§ **ACTION ITEM**: The records below need to be set down again exactly; their images stay out.

§ **GIVEN DATA**:
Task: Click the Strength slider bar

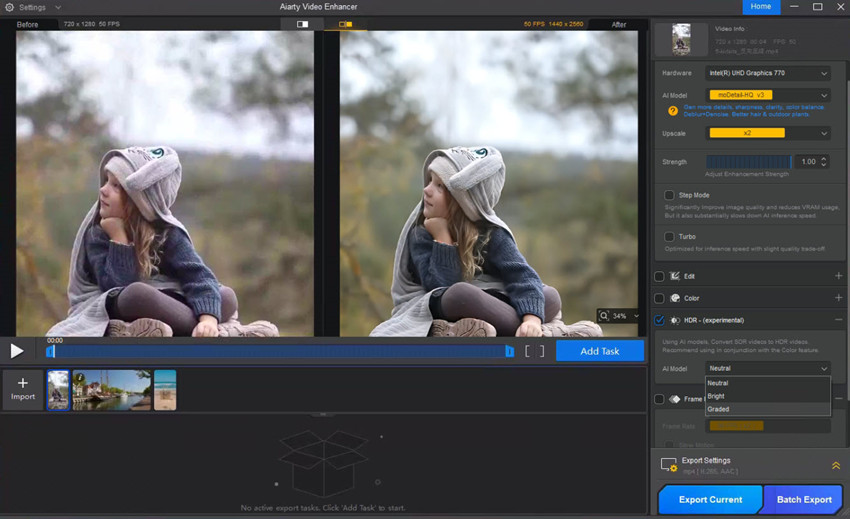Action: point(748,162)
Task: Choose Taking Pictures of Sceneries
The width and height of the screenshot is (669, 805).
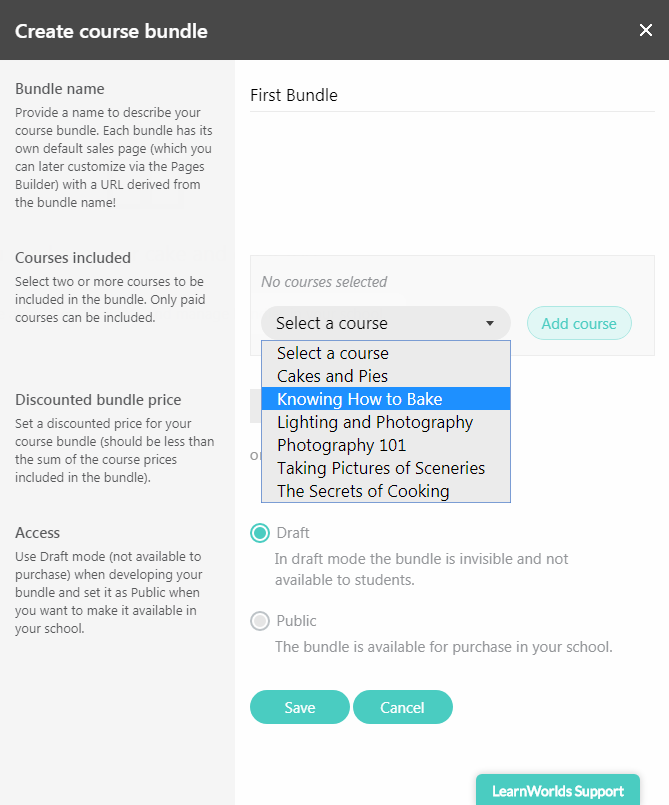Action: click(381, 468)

§ **RESPONSE AREA**:
Task: Click the Strength slider bar

Action: point(748,162)
Task: Choose Taking Pictures of Sceneries
The width and height of the screenshot is (669, 805).
Action: click(381, 468)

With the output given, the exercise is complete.